[Material supplied]

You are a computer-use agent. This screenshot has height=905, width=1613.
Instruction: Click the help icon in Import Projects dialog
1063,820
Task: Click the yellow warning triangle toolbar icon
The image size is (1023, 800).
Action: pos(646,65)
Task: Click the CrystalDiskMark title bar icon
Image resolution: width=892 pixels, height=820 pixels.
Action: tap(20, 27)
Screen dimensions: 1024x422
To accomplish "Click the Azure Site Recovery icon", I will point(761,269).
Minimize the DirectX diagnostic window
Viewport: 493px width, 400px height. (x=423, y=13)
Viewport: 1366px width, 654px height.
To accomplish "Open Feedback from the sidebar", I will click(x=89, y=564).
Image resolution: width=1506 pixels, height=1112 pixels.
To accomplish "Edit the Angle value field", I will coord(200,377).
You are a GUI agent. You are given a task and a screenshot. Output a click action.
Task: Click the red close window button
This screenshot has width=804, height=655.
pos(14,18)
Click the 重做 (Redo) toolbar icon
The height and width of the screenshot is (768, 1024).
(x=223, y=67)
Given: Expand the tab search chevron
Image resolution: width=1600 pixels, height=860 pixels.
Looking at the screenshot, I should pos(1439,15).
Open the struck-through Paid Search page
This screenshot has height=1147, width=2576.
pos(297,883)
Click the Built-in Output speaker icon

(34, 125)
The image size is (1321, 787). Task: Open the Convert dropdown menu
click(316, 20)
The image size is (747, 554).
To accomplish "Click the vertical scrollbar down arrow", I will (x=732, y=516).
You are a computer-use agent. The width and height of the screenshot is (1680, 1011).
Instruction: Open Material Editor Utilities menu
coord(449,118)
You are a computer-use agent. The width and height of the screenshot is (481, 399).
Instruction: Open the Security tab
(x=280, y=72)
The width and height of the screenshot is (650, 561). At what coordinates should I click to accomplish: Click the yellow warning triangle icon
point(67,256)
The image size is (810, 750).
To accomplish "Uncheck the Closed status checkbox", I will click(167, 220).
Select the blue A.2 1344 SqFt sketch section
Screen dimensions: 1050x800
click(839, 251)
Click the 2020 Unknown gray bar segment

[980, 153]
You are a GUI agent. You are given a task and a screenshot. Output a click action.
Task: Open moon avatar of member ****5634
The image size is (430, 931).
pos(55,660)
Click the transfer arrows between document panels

[/Material supplied]

What you will do – Filter the data down to the lines that contain the string "computer", and copy them.

Response to this exercise –
You are a computer-use agent. This screenshot has height=905, width=1613.
You are a computer-use agent. The width and height of the screenshot is (1680, 1011).
You are a computer-use agent. The width and height of the screenshot is (481, 399).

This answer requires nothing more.